Posted by: JonfAtlanta at September 20, 2004 11:18 AMThere is no innocent explanation for taking documents from Burkett.
Posted by: David Cohen at September 20, 2004 11:23 AMIf they thought they could sell Ben Barnes why would they balk at selling Burkett (if they had to)..
no, I'm still thinking it came through somebody they REALLY don't want to finger..
Posted by: JonofAtlanta at September 20, 2004 11:39 AMIf CBS comes out tonight and says their investigation will take eight weeks or more before a final report is released -- i.e. until after the Nov. 2 election -- then consider this a modified version of the cover-up, in which the network knows it's guilty but will try to delay the release of the information on who gave them the documents until after it could affect the election's outcome.
CBS will hope that, like the McGreevey election kerfuffle last month that has completely died down, by admitting the documents are fake the uproar here will die down, and they can weather the pressure to implicate anyone within the Texas or national Democratic Party that could damage Kerry and the party's overall image before anyone casts their ballots.
Posted by: John at September 20, 2004 12:30 PMDan has fessed up. He was misled. He wouldn't have used the docs. He wouldn't have run the story. He was abused as a child...wait a minute, that's his line on Oprah next week.

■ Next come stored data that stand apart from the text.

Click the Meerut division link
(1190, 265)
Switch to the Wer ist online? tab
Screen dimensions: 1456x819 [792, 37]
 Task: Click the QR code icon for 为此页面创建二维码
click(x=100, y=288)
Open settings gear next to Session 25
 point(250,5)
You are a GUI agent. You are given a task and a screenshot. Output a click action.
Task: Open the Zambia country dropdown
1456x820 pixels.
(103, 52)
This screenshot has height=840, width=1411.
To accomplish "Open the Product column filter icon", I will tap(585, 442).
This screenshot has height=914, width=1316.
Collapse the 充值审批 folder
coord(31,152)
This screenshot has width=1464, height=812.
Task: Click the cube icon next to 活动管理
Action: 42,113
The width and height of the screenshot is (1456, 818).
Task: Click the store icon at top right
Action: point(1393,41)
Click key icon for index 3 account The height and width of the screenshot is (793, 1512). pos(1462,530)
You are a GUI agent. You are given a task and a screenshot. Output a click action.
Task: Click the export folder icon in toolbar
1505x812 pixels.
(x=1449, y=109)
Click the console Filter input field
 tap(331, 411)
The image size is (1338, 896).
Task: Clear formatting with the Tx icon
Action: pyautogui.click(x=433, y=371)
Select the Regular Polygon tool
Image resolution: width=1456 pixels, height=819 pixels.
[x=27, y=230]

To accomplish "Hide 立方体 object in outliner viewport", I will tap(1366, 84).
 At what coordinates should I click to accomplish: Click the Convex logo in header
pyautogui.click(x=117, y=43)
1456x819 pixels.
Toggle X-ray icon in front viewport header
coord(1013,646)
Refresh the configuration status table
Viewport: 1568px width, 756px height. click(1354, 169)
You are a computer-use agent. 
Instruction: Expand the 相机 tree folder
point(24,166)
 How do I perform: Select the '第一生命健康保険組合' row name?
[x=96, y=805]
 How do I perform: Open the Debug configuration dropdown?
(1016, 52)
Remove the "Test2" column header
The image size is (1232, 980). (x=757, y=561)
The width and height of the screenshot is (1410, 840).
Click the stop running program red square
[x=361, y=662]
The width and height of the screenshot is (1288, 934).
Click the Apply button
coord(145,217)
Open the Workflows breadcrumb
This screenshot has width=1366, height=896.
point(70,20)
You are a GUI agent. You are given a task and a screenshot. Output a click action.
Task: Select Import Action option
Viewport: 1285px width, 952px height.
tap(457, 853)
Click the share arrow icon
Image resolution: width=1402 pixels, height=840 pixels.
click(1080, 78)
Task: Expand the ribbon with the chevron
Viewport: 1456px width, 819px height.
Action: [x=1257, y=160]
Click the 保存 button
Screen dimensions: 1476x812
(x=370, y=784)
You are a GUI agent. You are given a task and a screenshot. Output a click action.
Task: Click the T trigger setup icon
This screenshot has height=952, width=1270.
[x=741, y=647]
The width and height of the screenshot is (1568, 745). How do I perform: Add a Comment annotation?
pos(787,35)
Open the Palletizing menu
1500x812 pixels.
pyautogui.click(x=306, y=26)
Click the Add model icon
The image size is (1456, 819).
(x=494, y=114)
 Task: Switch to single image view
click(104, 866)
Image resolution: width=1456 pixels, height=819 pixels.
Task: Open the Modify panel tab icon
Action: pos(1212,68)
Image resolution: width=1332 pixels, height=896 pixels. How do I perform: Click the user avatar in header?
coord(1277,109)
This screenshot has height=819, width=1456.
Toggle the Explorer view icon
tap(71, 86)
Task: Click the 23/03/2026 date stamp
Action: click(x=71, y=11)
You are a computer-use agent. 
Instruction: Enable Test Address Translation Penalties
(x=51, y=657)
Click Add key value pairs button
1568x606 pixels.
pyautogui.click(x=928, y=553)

Posted by: Casey Abell at September 20, 2004 12:37 PMDrudge is running Dan's statement now. It doesn't have the child-abuse line. But I've got an e-mail that Dan's mom wrote at the time which admits the nastiness.
Posted by: Casey Abell at September 20, 2004 12:40 PMDavid Hill is right: when you become a Leno punchline, you've hit the national consciousness. Check out http://www.newsmax.com/liners.shtml.
Posted by: PapayaSF at September 20, 2004 1:53 PMEven if Dan R. has given up, Dan Schorr hasn't.
Saturday, he proposed that the documents once existed but no longer, so that someone who had valid knowledge of them reconstructed them for our benefit.
Today, he repeats that line, adding that that someone was 'clever.'
I have two questions about all this.
1. Why did CBS's document experts merely raise questions? Why didn't they recognize, right away, that they were in MSWord?
I mean, it seems to me that nowadays the default position on any questionable document would be, Is in MSWord?
2. How could CBS simultaneously think that a) it needed new documents to solidify the story if b) it already was solid?
Either it's a good story or it isn't. If it wasn't good enough earlier, fake documents didn't make the earlier evidence (whatever that was) any better.
In my news career, I've had many a story that I wanted to prove out but couldn't. I don't buy the 'hot competition forced CBS to move early' argument. When you find yourself close but not quite able to close up the argument, you slow down, you don't speed up.